> **Written exercise**
Copy out the entries verbatim, beginning at the line that contains "Task: Collapse the" and stopping after the line that contains "Screen dimensions: 1280x720".

> **Material to process**

============================================================

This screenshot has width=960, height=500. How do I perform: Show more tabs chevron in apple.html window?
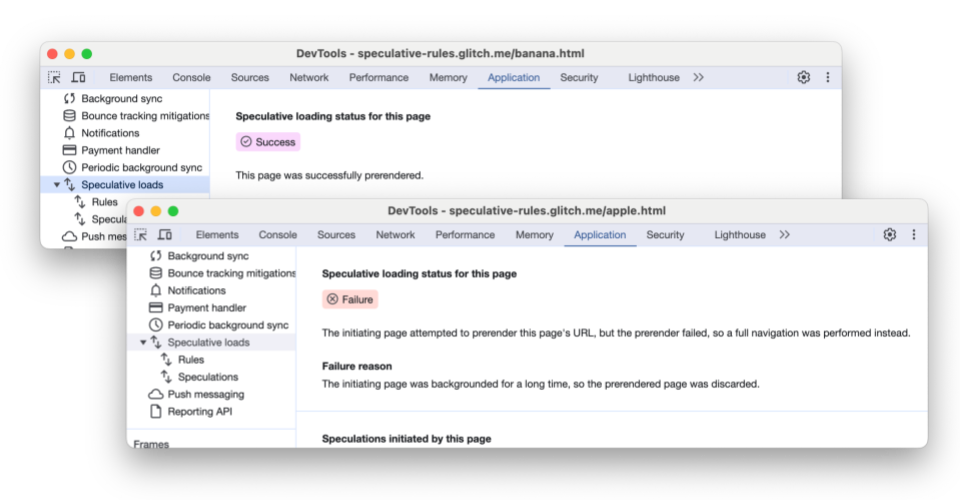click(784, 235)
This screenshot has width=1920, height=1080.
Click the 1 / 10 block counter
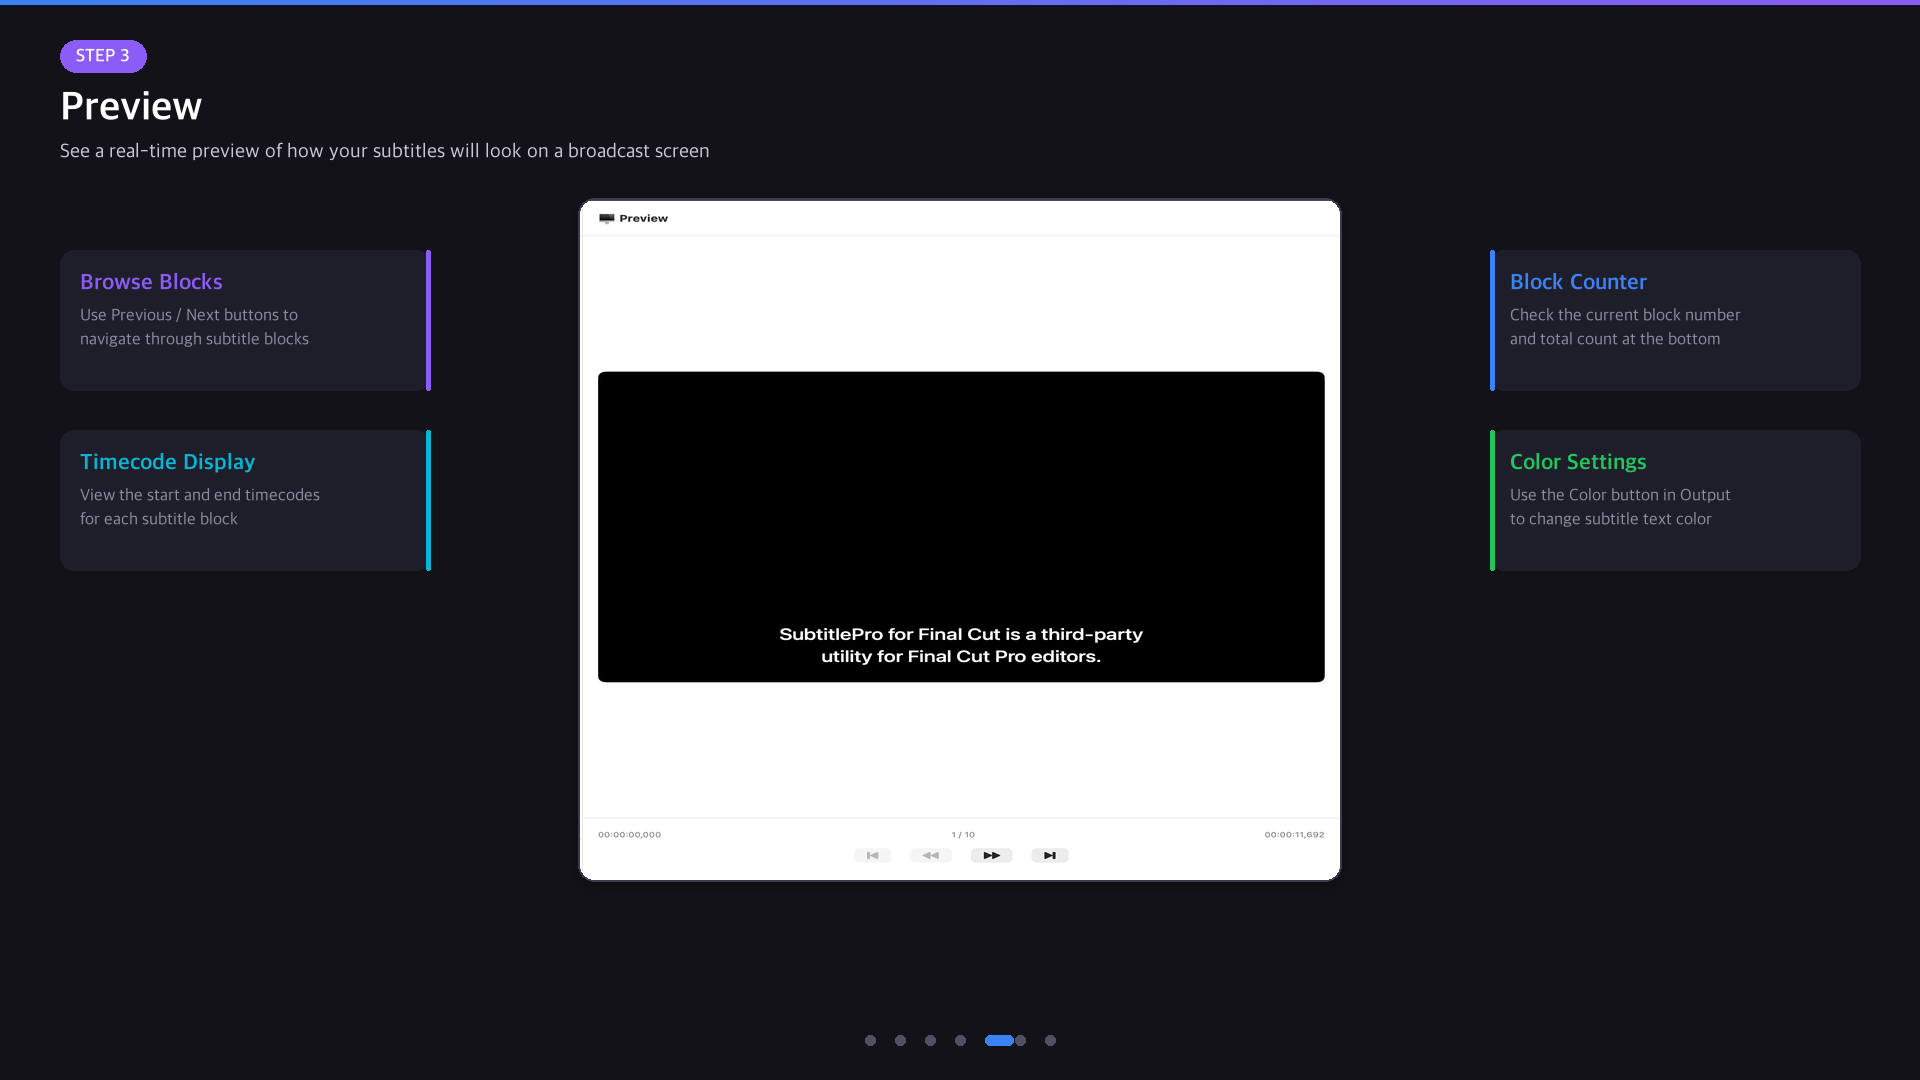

============================================================

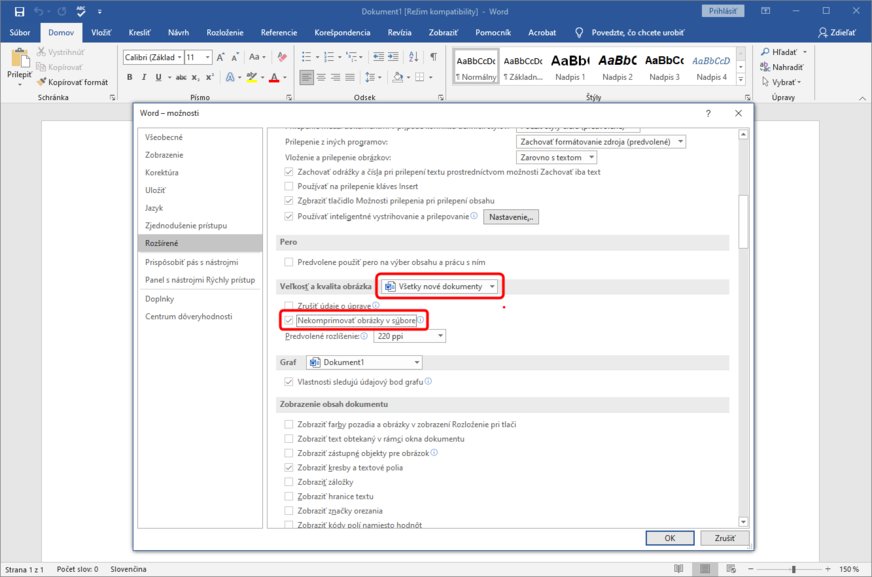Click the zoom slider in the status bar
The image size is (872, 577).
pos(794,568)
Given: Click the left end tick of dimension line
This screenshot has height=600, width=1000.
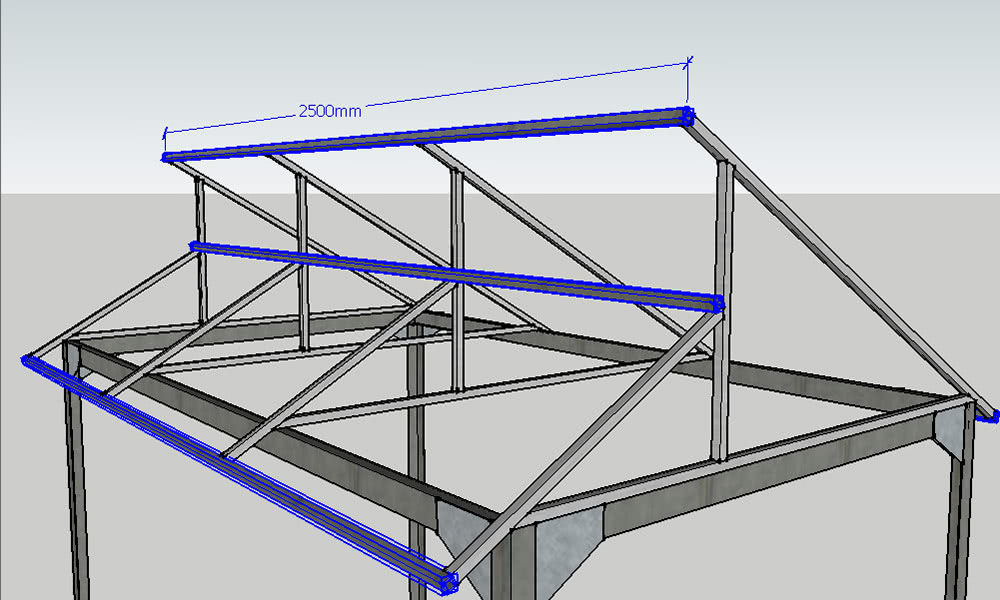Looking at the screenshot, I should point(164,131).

============================================================

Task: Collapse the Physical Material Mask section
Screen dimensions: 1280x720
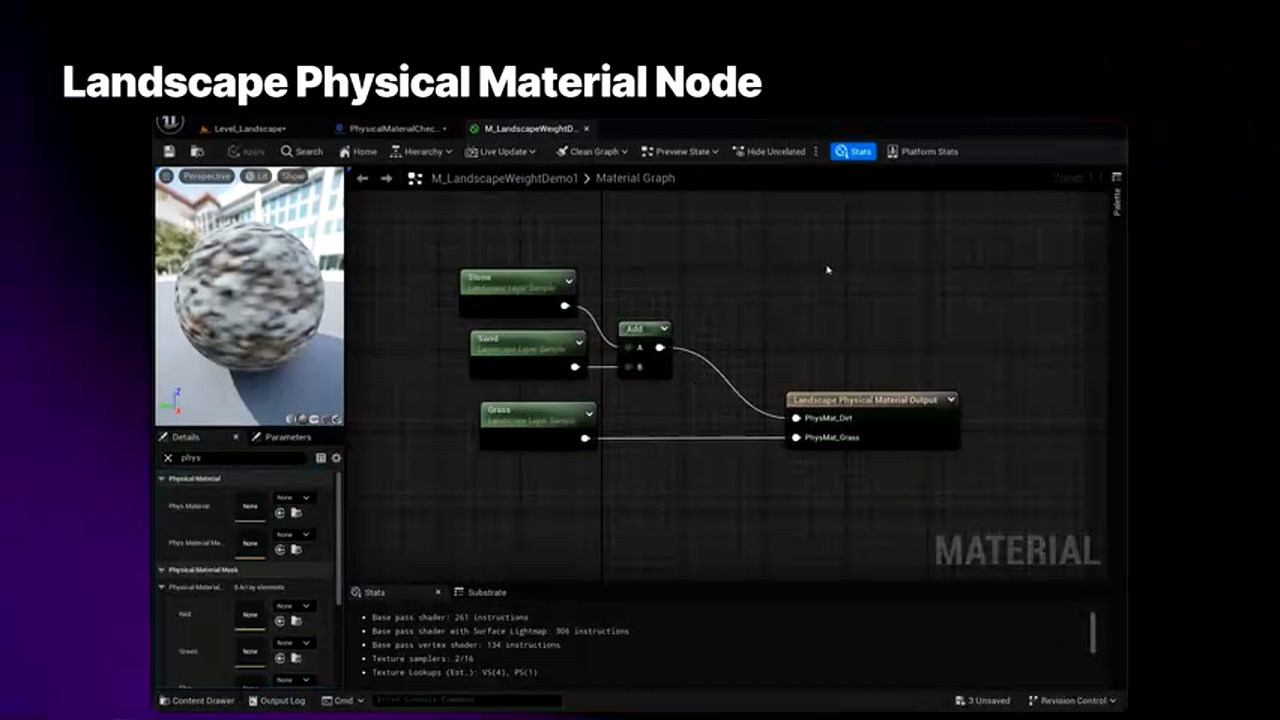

============================================================

> **Reply**
Task: Collapse the Physical Material Mask section
Screen dimensions: 1280x720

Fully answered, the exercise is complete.